What you will do => Reproduce every one of the entries below word for word, without changing anything.
-- start --
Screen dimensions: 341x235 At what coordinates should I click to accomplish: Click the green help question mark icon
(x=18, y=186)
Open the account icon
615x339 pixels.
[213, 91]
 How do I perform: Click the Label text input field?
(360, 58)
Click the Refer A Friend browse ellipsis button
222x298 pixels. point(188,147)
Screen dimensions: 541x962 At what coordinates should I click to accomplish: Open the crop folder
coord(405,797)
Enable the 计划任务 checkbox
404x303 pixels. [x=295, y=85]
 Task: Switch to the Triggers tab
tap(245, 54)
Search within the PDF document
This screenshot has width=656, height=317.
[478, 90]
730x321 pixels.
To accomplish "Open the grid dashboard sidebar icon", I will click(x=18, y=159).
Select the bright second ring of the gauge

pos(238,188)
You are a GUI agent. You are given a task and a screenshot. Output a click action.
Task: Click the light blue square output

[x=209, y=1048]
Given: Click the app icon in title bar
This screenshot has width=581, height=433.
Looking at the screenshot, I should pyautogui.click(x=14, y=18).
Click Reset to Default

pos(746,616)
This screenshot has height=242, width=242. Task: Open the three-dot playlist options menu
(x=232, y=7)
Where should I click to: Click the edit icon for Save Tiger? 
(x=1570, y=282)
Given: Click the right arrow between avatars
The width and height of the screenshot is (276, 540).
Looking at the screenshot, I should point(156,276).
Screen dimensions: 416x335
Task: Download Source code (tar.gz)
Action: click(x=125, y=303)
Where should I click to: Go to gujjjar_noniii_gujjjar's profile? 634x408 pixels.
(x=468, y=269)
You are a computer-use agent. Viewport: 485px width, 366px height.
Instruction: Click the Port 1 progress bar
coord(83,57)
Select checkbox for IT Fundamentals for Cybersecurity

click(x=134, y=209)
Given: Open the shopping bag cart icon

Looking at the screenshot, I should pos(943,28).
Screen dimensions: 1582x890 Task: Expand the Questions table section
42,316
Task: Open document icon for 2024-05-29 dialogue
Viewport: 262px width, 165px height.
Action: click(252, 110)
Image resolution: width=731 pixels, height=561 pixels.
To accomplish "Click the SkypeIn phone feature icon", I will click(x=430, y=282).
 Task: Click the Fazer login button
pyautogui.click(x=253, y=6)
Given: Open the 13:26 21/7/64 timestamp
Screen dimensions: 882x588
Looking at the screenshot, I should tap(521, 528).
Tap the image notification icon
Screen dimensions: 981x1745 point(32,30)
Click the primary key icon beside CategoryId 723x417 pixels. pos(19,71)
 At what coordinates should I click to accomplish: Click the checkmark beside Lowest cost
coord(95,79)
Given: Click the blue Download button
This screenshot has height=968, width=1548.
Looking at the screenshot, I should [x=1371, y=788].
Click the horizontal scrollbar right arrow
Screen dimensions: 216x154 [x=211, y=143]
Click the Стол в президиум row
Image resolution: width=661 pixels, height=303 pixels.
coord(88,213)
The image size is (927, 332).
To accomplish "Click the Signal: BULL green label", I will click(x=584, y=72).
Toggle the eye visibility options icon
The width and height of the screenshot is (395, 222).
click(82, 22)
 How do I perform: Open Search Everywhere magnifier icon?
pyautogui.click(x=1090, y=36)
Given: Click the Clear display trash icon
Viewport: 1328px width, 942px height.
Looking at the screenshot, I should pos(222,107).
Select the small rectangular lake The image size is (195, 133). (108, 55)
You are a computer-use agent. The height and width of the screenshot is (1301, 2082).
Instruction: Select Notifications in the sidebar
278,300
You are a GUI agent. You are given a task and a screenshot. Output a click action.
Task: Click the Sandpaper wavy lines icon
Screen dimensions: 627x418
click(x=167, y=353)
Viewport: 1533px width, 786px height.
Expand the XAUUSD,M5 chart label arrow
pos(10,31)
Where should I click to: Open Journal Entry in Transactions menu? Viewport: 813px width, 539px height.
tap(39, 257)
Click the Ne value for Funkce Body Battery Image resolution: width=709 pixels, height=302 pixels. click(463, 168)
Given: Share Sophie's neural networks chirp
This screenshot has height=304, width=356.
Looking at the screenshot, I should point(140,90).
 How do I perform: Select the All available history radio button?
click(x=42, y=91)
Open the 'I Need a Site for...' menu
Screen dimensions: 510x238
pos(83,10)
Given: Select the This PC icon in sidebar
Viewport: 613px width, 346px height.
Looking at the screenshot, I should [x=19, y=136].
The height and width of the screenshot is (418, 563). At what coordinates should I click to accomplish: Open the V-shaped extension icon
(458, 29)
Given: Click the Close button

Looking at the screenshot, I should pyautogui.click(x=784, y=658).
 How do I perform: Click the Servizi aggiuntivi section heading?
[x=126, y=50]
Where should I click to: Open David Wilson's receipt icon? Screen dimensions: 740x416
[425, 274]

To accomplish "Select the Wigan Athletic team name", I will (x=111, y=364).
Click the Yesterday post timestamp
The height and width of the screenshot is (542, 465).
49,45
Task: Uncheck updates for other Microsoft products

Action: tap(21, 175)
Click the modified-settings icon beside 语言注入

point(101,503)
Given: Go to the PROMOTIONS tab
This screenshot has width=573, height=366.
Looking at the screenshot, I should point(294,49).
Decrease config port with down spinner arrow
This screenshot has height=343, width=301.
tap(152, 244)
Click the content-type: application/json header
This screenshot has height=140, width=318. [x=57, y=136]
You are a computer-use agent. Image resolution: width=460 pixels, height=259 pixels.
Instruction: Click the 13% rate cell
-- end --
Output of the exercise =>
Screen dimensions: 341x235 At what coordinates should I click to accomplish: Click the green help question mark icon
(x=18, y=186)
Open the account icon
615x339 pixels.
[213, 91]
 How do I perform: Click the Label text input field?
(360, 58)
Click the Refer A Friend browse ellipsis button
222x298 pixels. point(188,147)
Screen dimensions: 541x962 At what coordinates should I click to accomplish: Open the crop folder
coord(405,797)
Enable the 计划任务 checkbox
404x303 pixels. [x=295, y=85]
 Task: Switch to the Triggers tab
tap(245, 54)
Search within the PDF document
This screenshot has width=656, height=317.
[478, 90]
730x321 pixels.
To accomplish "Open the grid dashboard sidebar icon", I will click(x=18, y=159).
Select the bright second ring of the gauge

pos(238,188)
You are a GUI agent. You are given a task and a screenshot. Output a click action.
Task: Click the light blue square output

[x=209, y=1048]
Given: Click the app icon in title bar
This screenshot has width=581, height=433.
Looking at the screenshot, I should pyautogui.click(x=14, y=18).
Click Reset to Default

pos(746,616)
This screenshot has height=242, width=242. Task: Open the three-dot playlist options menu
(x=232, y=7)
Where should I click to: Click the edit icon for Save Tiger? 
(x=1570, y=282)
Given: Click the right arrow between avatars
The width and height of the screenshot is (276, 540).
Looking at the screenshot, I should point(156,276).
Screen dimensions: 416x335
Task: Download Source code (tar.gz)
Action: click(x=125, y=303)
Where should I click to: Go to gujjjar_noniii_gujjjar's profile? 634x408 pixels.
(x=468, y=269)
You are a computer-use agent. Viewport: 485px width, 366px height.
Instruction: Click the Port 1 progress bar
coord(83,57)
Select checkbox for IT Fundamentals for Cybersecurity

click(x=134, y=209)
Given: Open the shopping bag cart icon

Looking at the screenshot, I should pos(943,28).
Screen dimensions: 1582x890 Task: Expand the Questions table section
42,316
Task: Open document icon for 2024-05-29 dialogue
Viewport: 262px width, 165px height.
Action: click(252, 110)
Image resolution: width=731 pixels, height=561 pixels.
To accomplish "Click the SkypeIn phone feature icon", I will click(x=430, y=282).
 Task: Click the Fazer login button
pyautogui.click(x=253, y=6)
Given: Open the 13:26 21/7/64 timestamp
Screen dimensions: 882x588
Looking at the screenshot, I should tap(521, 528).
Tap the image notification icon
Screen dimensions: 981x1745 point(32,30)
Click the primary key icon beside CategoryId 723x417 pixels. pos(19,71)
 At what coordinates should I click to accomplish: Click the checkmark beside Lowest cost
coord(95,79)
Given: Click the blue Download button
This screenshot has height=968, width=1548.
Looking at the screenshot, I should [x=1371, y=788].
Click the horizontal scrollbar right arrow
Screen dimensions: 216x154 [x=211, y=143]
Click the Стол в президиум row
Image resolution: width=661 pixels, height=303 pixels.
coord(88,213)
The image size is (927, 332).
To accomplish "Click the Signal: BULL green label", I will click(x=584, y=72).
Toggle the eye visibility options icon
The width and height of the screenshot is (395, 222).
click(82, 22)
 How do I perform: Open Search Everywhere magnifier icon?
pyautogui.click(x=1090, y=36)
Given: Click the Clear display trash icon
Viewport: 1328px width, 942px height.
Looking at the screenshot, I should pos(222,107).
Select the small rectangular lake The image size is (195, 133). (108, 55)
You are a computer-use agent. The height and width of the screenshot is (1301, 2082).
Instruction: Select Notifications in the sidebar
278,300
You are a GUI agent. You are given a task and a screenshot. Output a click action.
Task: Click the Sandpaper wavy lines icon
Screen dimensions: 627x418
click(x=167, y=353)
Viewport: 1533px width, 786px height.
Expand the XAUUSD,M5 chart label arrow
pos(10,31)
Where should I click to: Open Journal Entry in Transactions menu? Viewport: 813px width, 539px height.
tap(39, 257)
Click the Ne value for Funkce Body Battery Image resolution: width=709 pixels, height=302 pixels. click(463, 168)
Given: Share Sophie's neural networks chirp
This screenshot has height=304, width=356.
Looking at the screenshot, I should point(140,90).
 How do I perform: Select the All available history radio button?
click(x=42, y=91)
Open the 'I Need a Site for...' menu
Screen dimensions: 510x238
pos(83,10)
Given: Select the This PC icon in sidebar
Viewport: 613px width, 346px height.
Looking at the screenshot, I should [x=19, y=136].
The height and width of the screenshot is (418, 563). At what coordinates should I click to accomplish: Open the V-shaped extension icon
(458, 29)
Given: Click the Close button

Looking at the screenshot, I should pyautogui.click(x=784, y=658).
 How do I perform: Click the Servizi aggiuntivi section heading?
[x=126, y=50]
Where should I click to: Open David Wilson's receipt icon? Screen dimensions: 740x416
[425, 274]

To accomplish "Select the Wigan Athletic team name", I will (x=111, y=364).
Click the Yesterday post timestamp
The height and width of the screenshot is (542, 465).
49,45
Task: Uncheck updates for other Microsoft products

Action: tap(21, 175)
Click the modified-settings icon beside 语言注入

point(101,503)
Given: Go to the PROMOTIONS tab
This screenshot has width=573, height=366.
Looking at the screenshot, I should point(294,49).
Decrease config port with down spinner arrow
This screenshot has height=343, width=301.
tap(152, 244)
Click the content-type: application/json header
This screenshot has height=140, width=318. [x=57, y=136]
You are a computer-use agent. Image resolution: width=460 pixels, height=259 pixels.
Instruction: Click the 13% rate cell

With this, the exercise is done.